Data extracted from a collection
▼

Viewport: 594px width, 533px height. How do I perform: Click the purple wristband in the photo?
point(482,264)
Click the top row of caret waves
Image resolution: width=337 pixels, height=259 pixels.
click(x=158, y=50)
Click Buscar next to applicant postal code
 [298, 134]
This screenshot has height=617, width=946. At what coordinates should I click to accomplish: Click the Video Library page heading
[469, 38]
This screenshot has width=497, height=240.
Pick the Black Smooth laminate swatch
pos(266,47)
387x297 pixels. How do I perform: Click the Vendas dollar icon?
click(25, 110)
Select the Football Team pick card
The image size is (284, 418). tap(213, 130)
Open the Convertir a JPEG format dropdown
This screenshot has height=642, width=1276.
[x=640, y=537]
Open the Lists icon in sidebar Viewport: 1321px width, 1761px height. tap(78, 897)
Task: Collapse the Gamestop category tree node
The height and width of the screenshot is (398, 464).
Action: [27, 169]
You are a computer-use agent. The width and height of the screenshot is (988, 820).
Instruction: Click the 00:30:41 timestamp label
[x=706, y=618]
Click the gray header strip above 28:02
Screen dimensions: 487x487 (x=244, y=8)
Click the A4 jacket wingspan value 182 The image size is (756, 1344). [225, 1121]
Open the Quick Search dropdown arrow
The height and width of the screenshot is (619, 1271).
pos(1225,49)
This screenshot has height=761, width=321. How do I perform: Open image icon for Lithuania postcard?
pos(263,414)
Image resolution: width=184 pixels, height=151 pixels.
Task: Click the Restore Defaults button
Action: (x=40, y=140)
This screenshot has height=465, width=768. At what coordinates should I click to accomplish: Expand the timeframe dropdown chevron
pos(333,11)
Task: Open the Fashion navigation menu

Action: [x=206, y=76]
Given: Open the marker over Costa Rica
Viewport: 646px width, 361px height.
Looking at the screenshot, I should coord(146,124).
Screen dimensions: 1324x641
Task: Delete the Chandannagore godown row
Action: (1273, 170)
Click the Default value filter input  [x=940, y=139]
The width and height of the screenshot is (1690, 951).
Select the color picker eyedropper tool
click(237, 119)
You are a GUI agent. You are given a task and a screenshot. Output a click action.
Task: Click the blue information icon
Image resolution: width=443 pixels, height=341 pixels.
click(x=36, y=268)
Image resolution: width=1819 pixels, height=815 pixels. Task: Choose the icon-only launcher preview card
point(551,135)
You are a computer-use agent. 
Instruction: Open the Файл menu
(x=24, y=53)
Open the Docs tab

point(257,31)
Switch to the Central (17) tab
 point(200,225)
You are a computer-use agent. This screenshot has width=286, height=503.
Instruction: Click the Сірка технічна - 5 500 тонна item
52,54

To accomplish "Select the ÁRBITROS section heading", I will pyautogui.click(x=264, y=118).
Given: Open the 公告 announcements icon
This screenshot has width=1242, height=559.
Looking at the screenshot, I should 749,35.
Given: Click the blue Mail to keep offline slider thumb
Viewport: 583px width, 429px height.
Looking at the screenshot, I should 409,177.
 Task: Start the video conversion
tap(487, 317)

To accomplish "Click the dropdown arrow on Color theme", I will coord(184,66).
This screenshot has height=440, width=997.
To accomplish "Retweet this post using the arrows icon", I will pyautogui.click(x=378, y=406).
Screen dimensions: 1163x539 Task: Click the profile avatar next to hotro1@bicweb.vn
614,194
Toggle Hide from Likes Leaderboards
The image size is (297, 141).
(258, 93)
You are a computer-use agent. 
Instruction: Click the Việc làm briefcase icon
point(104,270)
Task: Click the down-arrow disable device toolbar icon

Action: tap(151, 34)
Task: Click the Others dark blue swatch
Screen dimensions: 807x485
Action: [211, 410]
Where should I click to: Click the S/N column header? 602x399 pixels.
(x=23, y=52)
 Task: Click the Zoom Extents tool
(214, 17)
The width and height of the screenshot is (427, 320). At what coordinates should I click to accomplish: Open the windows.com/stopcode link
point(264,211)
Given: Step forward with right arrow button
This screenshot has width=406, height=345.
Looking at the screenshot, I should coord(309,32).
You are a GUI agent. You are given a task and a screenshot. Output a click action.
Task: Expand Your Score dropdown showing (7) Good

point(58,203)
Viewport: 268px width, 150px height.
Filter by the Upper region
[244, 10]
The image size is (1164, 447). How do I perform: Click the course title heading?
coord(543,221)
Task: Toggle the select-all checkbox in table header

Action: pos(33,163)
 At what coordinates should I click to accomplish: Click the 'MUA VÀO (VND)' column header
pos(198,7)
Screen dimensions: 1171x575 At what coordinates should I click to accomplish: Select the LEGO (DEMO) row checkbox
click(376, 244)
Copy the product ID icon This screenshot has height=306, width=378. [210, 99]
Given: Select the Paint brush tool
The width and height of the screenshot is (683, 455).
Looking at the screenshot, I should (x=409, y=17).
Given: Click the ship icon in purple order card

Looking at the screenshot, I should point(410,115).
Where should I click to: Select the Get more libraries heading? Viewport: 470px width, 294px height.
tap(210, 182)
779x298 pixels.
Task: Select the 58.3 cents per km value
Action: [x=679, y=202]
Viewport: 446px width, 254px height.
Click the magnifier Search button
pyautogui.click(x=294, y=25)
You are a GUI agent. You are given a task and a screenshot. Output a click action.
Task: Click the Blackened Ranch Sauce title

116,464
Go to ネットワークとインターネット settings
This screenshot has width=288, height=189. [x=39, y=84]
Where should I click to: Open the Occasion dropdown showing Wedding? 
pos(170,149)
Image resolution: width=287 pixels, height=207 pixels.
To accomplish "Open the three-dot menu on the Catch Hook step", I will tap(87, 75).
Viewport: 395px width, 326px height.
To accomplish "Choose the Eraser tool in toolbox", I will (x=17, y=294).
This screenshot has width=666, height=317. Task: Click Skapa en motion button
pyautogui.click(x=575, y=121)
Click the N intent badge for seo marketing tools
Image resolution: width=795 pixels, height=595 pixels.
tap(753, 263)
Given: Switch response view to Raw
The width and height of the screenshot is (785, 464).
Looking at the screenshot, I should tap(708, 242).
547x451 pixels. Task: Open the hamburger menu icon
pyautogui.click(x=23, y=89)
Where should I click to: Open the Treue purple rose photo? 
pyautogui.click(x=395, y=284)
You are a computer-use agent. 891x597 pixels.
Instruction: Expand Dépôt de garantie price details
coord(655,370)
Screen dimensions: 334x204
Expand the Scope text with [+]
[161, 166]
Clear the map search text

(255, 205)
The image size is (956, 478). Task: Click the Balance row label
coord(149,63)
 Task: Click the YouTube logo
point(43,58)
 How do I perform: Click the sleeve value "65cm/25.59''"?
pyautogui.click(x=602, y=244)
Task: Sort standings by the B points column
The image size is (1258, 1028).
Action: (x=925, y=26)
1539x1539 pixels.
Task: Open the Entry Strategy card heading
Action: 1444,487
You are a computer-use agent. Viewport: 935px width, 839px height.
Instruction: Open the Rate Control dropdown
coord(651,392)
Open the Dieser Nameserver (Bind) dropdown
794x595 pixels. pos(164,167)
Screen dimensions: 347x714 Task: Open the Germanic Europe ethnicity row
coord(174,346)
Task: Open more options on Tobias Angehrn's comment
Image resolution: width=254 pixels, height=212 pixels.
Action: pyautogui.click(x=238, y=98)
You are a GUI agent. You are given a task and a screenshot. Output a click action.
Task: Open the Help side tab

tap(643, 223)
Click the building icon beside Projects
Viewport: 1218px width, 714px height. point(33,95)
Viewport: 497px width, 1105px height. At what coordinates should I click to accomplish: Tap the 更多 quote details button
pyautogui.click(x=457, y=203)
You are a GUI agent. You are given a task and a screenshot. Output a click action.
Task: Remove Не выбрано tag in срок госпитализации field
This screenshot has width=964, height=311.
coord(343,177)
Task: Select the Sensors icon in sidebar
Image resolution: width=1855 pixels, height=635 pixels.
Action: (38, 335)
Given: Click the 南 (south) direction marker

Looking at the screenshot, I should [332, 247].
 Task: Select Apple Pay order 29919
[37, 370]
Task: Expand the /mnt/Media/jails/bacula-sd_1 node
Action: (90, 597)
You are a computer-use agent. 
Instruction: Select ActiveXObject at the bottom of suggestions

▲

### TASK DIRECTIONS:
Up to and including the line that holds "Given: Open the marker over Costa Rica", reproduce the records above exactly from their first line, and give nothing else.

### ANSWER FOR THIS EXERCISE:
Viewport: 594px width, 533px height. How do I perform: Click the purple wristband in the photo?
point(482,264)
Click the top row of caret waves
Image resolution: width=337 pixels, height=259 pixels.
click(x=158, y=50)
Click Buscar next to applicant postal code
 [298, 134]
This screenshot has height=617, width=946. At what coordinates should I click to accomplish: Click the Video Library page heading
[469, 38]
This screenshot has width=497, height=240.
Pick the Black Smooth laminate swatch
pos(266,47)
387x297 pixels. How do I perform: Click the Vendas dollar icon?
click(25, 110)
Select the Football Team pick card
The image size is (284, 418). tap(213, 130)
Open the Convertir a JPEG format dropdown
This screenshot has height=642, width=1276.
[x=640, y=537]
Open the Lists icon in sidebar Viewport: 1321px width, 1761px height. tap(78, 897)
Task: Collapse the Gamestop category tree node
The height and width of the screenshot is (398, 464).
Action: [27, 169]
You are a computer-use agent. The width and height of the screenshot is (988, 820).
Instruction: Click the 00:30:41 timestamp label
[x=706, y=618]
Click the gray header strip above 28:02
Screen dimensions: 487x487 (x=244, y=8)
Click the A4 jacket wingspan value 182 The image size is (756, 1344). [225, 1121]
Open the Quick Search dropdown arrow
The height and width of the screenshot is (619, 1271).
pos(1225,49)
This screenshot has height=761, width=321. How do I perform: Open image icon for Lithuania postcard?
pos(263,414)
Image resolution: width=184 pixels, height=151 pixels.
Task: Click the Restore Defaults button
Action: (x=40, y=140)
This screenshot has height=465, width=768. At what coordinates should I click to accomplish: Expand the timeframe dropdown chevron
pos(333,11)
Task: Open the Fashion navigation menu

Action: [x=206, y=76]
Given: Open the marker over Costa Rica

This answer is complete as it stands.